Cursor subagent mechanics here were checked on 2026-07-03 (custom-agent registration-after-restart, resume-by-agent-ID, and the model-fallback conditions re-verified against current docs and bug reports). The details most likely to drift: the cloud orchestrate plugin's setup, and whether Cursor caps concurrent background subagents (not officially documented).

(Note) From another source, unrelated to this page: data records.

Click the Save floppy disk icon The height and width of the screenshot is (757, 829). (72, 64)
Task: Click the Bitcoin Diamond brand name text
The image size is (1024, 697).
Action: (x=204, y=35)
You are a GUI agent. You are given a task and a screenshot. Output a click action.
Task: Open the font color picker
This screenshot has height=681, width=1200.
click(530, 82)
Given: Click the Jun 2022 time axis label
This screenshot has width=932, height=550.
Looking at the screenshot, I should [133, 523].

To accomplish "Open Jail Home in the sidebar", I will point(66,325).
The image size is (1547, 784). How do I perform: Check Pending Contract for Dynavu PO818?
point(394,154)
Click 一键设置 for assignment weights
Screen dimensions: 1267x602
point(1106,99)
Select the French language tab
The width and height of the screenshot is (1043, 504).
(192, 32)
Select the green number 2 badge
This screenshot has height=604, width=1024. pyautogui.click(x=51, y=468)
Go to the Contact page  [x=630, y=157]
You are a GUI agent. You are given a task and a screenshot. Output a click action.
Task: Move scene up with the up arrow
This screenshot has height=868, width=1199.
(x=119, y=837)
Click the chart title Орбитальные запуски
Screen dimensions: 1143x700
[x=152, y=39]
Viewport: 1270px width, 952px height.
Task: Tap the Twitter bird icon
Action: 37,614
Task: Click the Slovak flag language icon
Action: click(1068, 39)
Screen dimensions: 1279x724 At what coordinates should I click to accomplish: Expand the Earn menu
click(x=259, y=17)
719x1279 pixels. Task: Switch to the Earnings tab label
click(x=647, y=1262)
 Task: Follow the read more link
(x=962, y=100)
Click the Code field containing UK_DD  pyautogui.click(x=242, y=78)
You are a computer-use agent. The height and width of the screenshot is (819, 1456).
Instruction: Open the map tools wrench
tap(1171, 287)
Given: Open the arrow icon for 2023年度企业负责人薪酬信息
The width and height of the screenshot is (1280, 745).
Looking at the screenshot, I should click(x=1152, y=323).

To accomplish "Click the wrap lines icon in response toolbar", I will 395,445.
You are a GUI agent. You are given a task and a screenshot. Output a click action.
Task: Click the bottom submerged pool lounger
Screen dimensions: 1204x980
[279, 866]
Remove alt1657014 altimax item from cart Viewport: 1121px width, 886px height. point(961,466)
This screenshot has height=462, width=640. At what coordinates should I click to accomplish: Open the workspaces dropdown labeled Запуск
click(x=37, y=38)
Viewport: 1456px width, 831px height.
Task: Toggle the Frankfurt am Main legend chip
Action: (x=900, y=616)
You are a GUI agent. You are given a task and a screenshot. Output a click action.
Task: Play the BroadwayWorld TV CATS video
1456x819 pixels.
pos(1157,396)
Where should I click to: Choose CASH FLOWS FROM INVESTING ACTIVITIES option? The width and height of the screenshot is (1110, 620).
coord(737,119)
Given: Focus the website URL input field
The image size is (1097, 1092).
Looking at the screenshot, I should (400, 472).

Re-verify those if they matter to your run.

Checklist

  • Discovered the problem shape before decomposing.
  • Reduced entropy before slicing (dug locally → pulled from attached resources → asked the user only if it paid); sliced the low-entropy goal.
  • Stated the run shape in one line before spawning (on the fence → the smaller shape); never presented inline work as wave coverage.
  • Triaged each slice (worker type + dependencies + verification tier).
  • Routed scouting / read-heavy waves to the cheap fast model (Composer 2.5); reserved frontier / panel models for high-stakes slices.
  • Slices are independent (disjoint data/areas/paths), or their depends_on edges are recorded in the manifest.
  • Wrote the wave manifest (slice / worker type / model / depends_on / verification tier) before spawning; launched dependent slices only after their dependencies' handoffs were verified (distilled findings fed into their prompts).
  • Each worker prompt is fully self-contained (no reliance on chat history).
  • Each wave's Task calls sent in one message, run_in_background: true.
  • Ended turn to await completions — no polling loop.
  • No two parallel workers write the same paths.
  • Verified coverage before spawning (counts/bounds/partition-sum).
  • Checked every manifest row off at collection (completion gate); ran the failure ladder on missing/blocked slices — no slice silently dropped.
  • Read every handoff; spawned follow-ups for open questions.
  • Wave bounded (width ≈3–8, ≤2–3 waves); carried only distilled handoffs forward.
  • Verified each handoff's evidence (not just its Status); escalated low-confidence / conflicting / uncited findings; wrote synthesis-wave-N.md only from verdict-cleared findings (pending claims tagged pending-verification, never fed to dependent slices).
  • Verified the final deliverable (re-ran/validated; re-read critical writes).
  • Synthesized one deliverable from the handoffs.